La novela contiene momentos extraordinarios. Uno, cuando Diamante le hace ver a su madre que su hermano pequeño, recién nacido, es suyo, igual que ella (su madre) también es suya…, porque «el amor es lo único que hace tuyas las cosas». Otro, un diálogo en el que Diamante dice a Viento del Norte que «veinte corderos no son mejores que una oveja cuyo rostro conocías. (…) Cuando has mirado a los ojos a alguien, mirado de verdad a los ojos, quiero decir, nadie puede puede ya sustituirlo ni ocupar su lugar». Un tercero, a propósito de si los sueños son verdad o mentira, esta explicación de Viento del Norte a Diamante: «si lo que piensa y dice la gente de día es mentira, es muy probable que sus sueños sean también mentira.

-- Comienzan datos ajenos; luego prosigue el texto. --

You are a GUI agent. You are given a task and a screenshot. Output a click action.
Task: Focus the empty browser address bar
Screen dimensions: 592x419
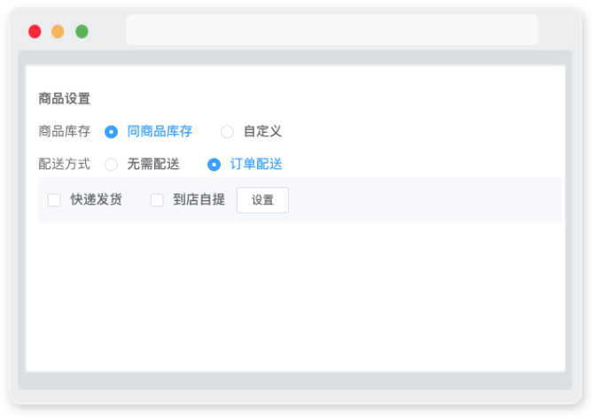pyautogui.click(x=332, y=30)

Pero la gente que ama la verdad, sin duda soñará de vez en cuando sueños que son verdad».
 
La edición en castellano del año 2016 es la primera que se publica en España… A cambio hay que decir que es excelente: la traducción es buena, tiene las notas explicativas necesarias, reproduce las ilustraciones originales de Arthur Hughes, se lee con comodidad.

George MacDonald. Más allá del Viento del Norte (At the Back of the North Wind, 1868). Los datos de la primera edición en España del libro son: Barcelona: Ático de los libros, 2016; 446 pp.; col. Ático Clásicos; ilust. de Arthur Hughes; edición y trad. de Joan Eloi Roca; ISBN: 978–84–16222–33–9. En la red se puede leer la edición original en inglés.